The Munambam–Azhikode Bridge is a bridge under construction, which connects Kodungallur Azhikode in Kaypamangalam constituency of Thrissur district and Munambam in the Vypin constituency of Ernakulam district in Kerala, India. The bridge, which will be a part of the coastal highway is expected to provide an easy access from Azhikode to the northern regions of Kerala. the construction work started in June 2023 after continuous protests.

==History==
There has been a demand for a bridge to connect the coastal areas of Thrissur and Ernakulam since the early 1990s. Azhikode-Munambam Bridge Committee and other various organizations protest for more than two decades demanding the construction of the bridge. The demand became stronger after the ferry boat accident in 2007 followed by jhangar (ferry) strike due to various reasons.

In 2008 and thereafter, three foundation stone-laying ceremonies were held announcing that the bridge would be constructed. Finally, as a result of constant pressure and petitions, 160 crore rupees were allocated in the 2017 state budget. ₹ 6.49 crores was sanctioned for acquisition of land for the roads connected with the bridge and 8.13 crores was sanctioned for the Munambam side. A hearing for the Social Impact Assessment Report was held in August 2019 under the chairmanship of E.T Tyson MLA. Based on the completion of the environmental impact study conducted by Kalamassery Rajagiri College, the hearing was attended by all those who would lose their land and house. Administrative approval was given for the construction of the bridge, which is very beneficial for coastal development and tourism sector, under the KIFBI 2017-18 project.

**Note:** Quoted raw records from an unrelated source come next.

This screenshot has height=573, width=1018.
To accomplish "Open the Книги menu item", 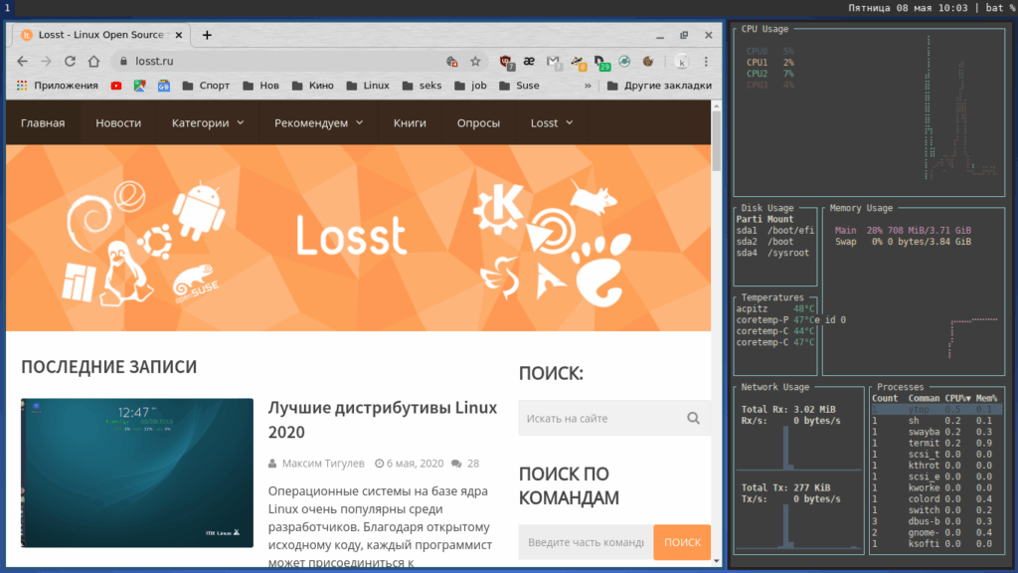I will click(x=410, y=122).
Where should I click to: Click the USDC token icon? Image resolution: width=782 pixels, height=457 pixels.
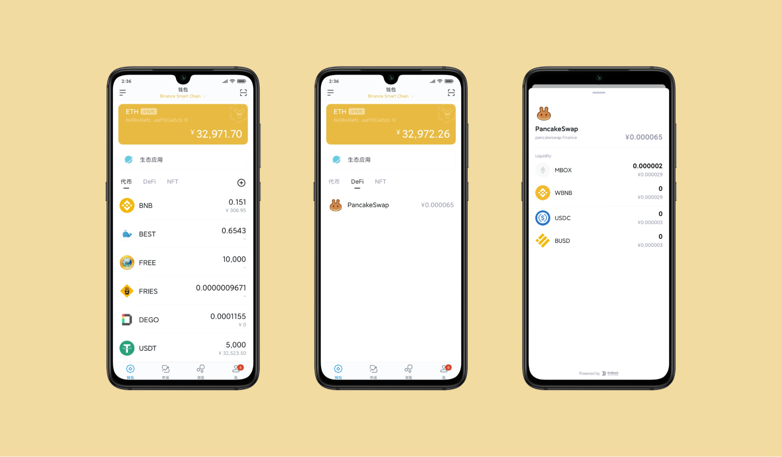543,218
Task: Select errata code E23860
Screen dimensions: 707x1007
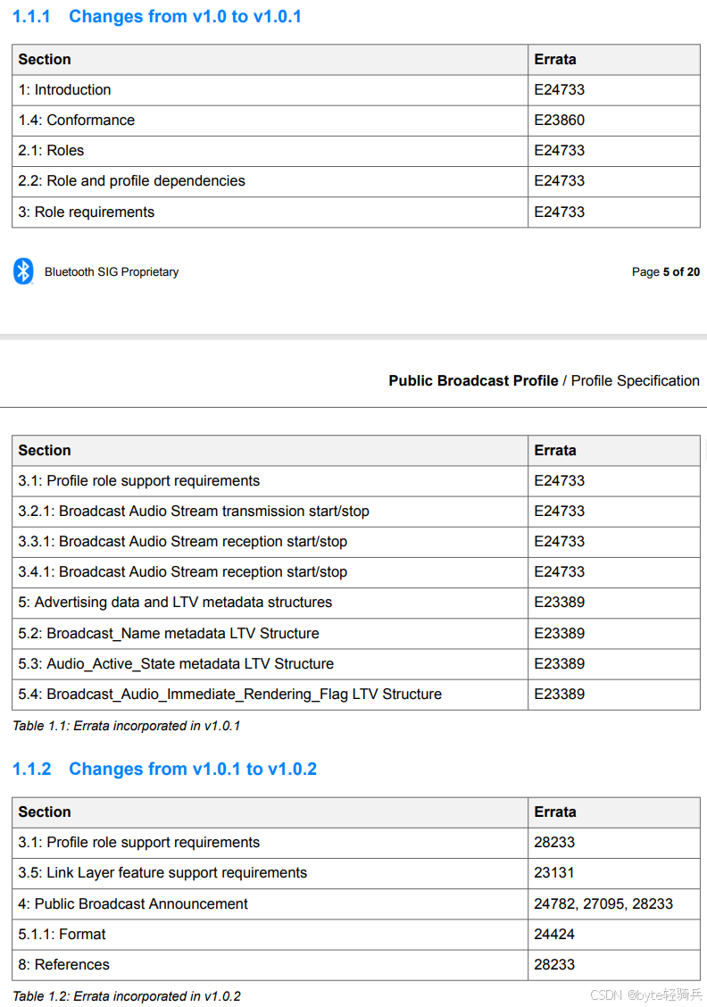Action: 560,121
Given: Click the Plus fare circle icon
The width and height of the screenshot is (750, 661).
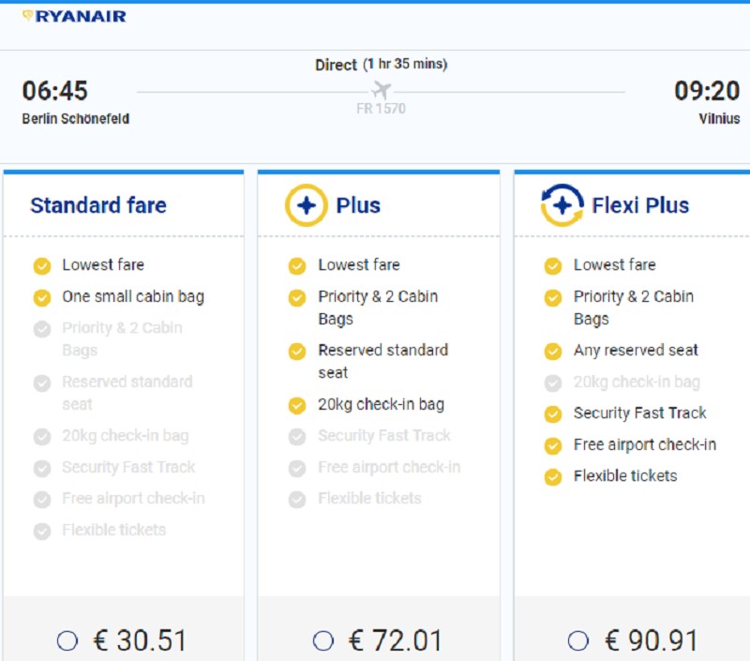Looking at the screenshot, I should click(x=306, y=205).
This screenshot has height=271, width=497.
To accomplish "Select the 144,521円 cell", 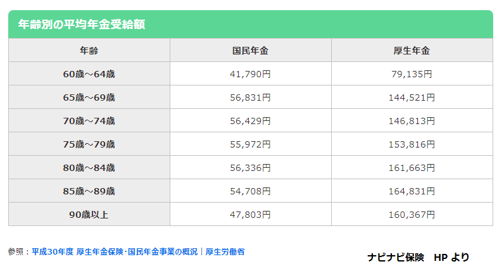I will tap(412, 98).
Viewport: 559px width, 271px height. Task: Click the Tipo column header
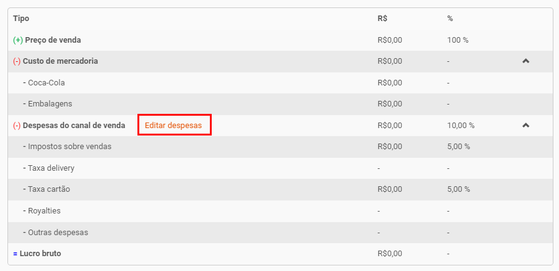click(21, 19)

In December 2019, as part of the land acquisition for the approach road with the construction of the bridge, the seven-member committee evaluating the social impact report visited the project area and held discussions with the landowners. On the basis of this report, land acquisition of 18 meters width was completed for the construction of the bridge, associated road and service road on both sides.

==Description==
===Specifications===
The height of the bridge will be 12.5 meters and is being constructed across the Azhikode Munambam embankment. It will have a length of nearly 900 meters and a width of 15.10 meters. The construction is such that ships can sail comfortably. It will be one of the largest bridges on the proposed Coastal Highway and will have a 1.50 m wide footpath on both sides along with a 1.80 m wide cycle track adjacent to the footpath.